Personal information
- Full name: Paul Upfield
- Born: 22 January 1964 (age 61)

Playing information
- Position: Second-row, Lock, Five-eighth
Club
| Years | Team | Pld | T | G | FG | P |
| 1984–88 | Illawarra Steelers | 80 | 9 | 1 | 0 | 38 |
| 1989 | St. George Dragons | 5 | 0 | 0 | 0 | 0 |
| 1990–91 | Balmain Tigers | 7 | 1 | 0 | 0 | 4 |
|  | Total | 92 | 10 | 1 | 0 | 42 |
Representative
| Years | Team | Pld | T | G | FG | P |
| 1988 | NSW Country | 1 | 0 | 0 | 0 | 0 |
- Source: As of 2 February 2023

= Paul Upfield =

Australian rugby league footballer

Paul Upfield is an Australian former professional rugby league footballer who played in the 1980s and 1990s. He played for Illawarra, St. George and Balmain in the NSWRL competition.

==Playing career==
An Illawarra junior, Upfield made his first grade debut in round 7 of the 1984 NSWRL season against Western Suburbs at Lidcombe Oval. Upfield scored a try on debut during a 13–10 loss. In 1988, Upfield was selected to represent NSW Country in the annual City vs Country Origin match. Upfield departed Illawarra at the end of 1988 having played 80 matches.
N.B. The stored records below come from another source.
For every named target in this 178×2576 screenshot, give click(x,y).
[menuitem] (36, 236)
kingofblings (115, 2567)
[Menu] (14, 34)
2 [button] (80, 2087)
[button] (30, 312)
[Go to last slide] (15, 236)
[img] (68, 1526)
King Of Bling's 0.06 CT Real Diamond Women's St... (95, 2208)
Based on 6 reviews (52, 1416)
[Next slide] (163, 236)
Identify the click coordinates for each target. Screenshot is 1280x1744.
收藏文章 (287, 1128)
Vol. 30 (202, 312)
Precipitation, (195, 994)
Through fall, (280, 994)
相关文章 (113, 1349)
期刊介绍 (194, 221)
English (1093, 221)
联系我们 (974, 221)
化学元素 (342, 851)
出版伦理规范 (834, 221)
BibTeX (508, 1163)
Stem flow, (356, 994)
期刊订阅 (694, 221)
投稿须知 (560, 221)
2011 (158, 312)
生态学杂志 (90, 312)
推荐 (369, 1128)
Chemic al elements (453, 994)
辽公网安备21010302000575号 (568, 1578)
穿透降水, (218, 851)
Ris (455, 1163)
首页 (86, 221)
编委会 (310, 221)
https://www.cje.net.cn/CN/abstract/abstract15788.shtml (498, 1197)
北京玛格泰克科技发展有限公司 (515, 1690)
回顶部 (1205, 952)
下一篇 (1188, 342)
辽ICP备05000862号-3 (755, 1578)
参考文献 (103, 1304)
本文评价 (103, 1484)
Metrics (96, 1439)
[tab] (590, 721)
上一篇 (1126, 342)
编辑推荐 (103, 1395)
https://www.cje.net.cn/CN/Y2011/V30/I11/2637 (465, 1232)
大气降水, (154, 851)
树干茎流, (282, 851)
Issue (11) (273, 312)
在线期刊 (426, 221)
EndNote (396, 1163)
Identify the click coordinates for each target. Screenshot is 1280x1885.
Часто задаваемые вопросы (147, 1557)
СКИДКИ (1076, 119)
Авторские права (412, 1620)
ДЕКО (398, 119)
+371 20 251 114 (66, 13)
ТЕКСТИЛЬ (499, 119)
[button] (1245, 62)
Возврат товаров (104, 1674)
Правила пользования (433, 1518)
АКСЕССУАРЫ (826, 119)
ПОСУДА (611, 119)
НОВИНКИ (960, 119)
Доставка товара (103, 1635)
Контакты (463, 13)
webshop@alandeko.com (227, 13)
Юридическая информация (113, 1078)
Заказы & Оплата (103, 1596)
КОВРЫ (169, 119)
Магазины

In 1989, Upfield joined St. George but only made five appearances for the first grade team before another transfer to Balmain where he played two seasons. Following his departure from Balmain, he played for Wagga Kangaroos and the Nowra Warriors. In 1994 he captain-coached Bathurst to a Group 10 premiership before returning to the Illawarra competition as a representative captain-coach.